A few months should be plenty of time for a crafty fella like yourself to find some assistance with your strategy. When i first got here, I was also in a hellified hurry to try some, and got a lot of the same "slow down" advice. I took it. And before I knew it, opportunities presented themselves. Be patient - its worth it.

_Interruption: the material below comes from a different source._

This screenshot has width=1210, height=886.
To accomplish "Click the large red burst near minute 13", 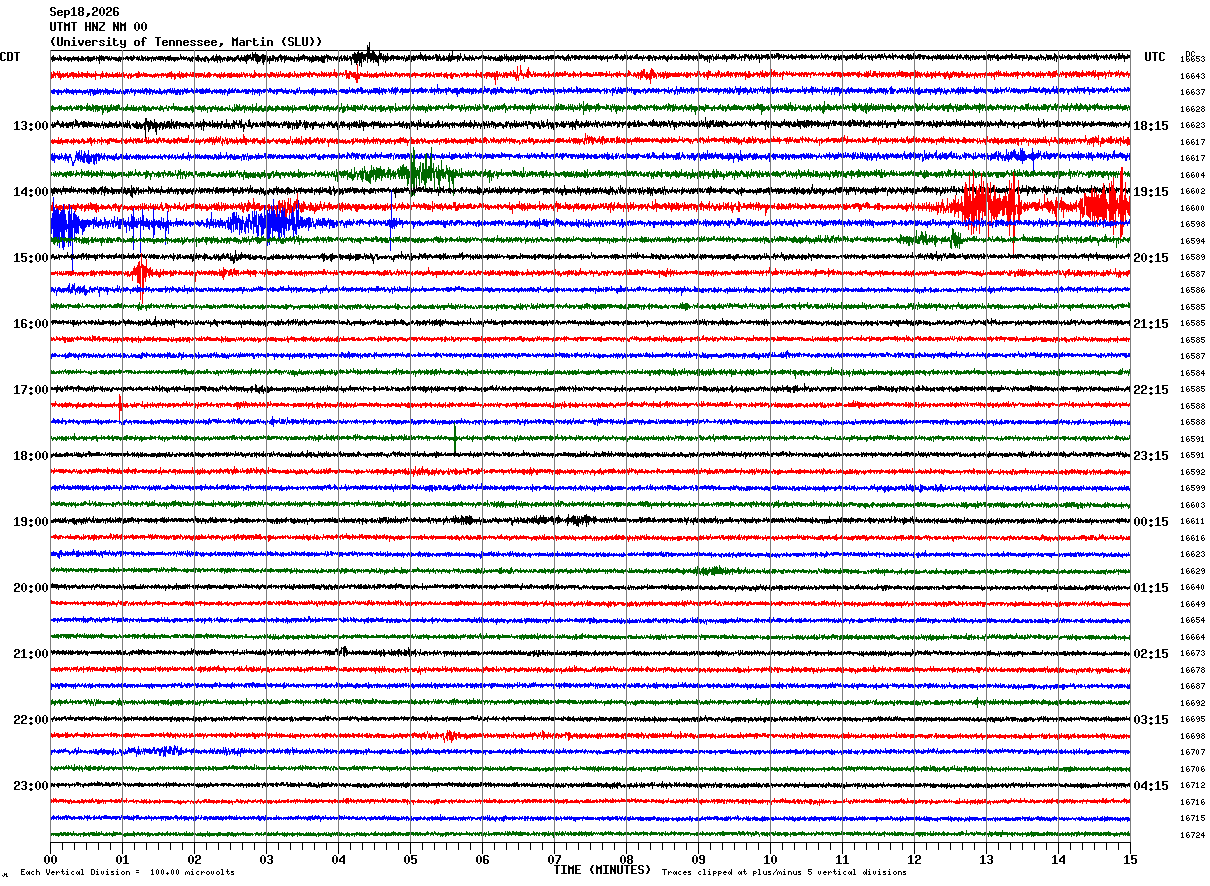I will pyautogui.click(x=985, y=206).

Franksmith - way to grease the slopes! Bump for you!


----------



## poker (Dec 11, 1997)

Nothing personal, but it sounds like you are leaning on having him do it. Cant say we didnt warn you.


----------



## Guest (Apr 14, 2005)

poker said:


> Nothing personal, but it sounds like you are leaning on having him do it. Cant say we didnt warn you.


Yup.


----------



## LiteHedded (Apr 10, 2005)

yea some of the shadier primates have offered some advice through pm's already 
and looks like thanks to franksmith I'll get a little something to smoke on while I make up my mind 




poker said:


> Nothing personal, but it sounds like you are leaning on having him do it. Cant say we didnt warn you.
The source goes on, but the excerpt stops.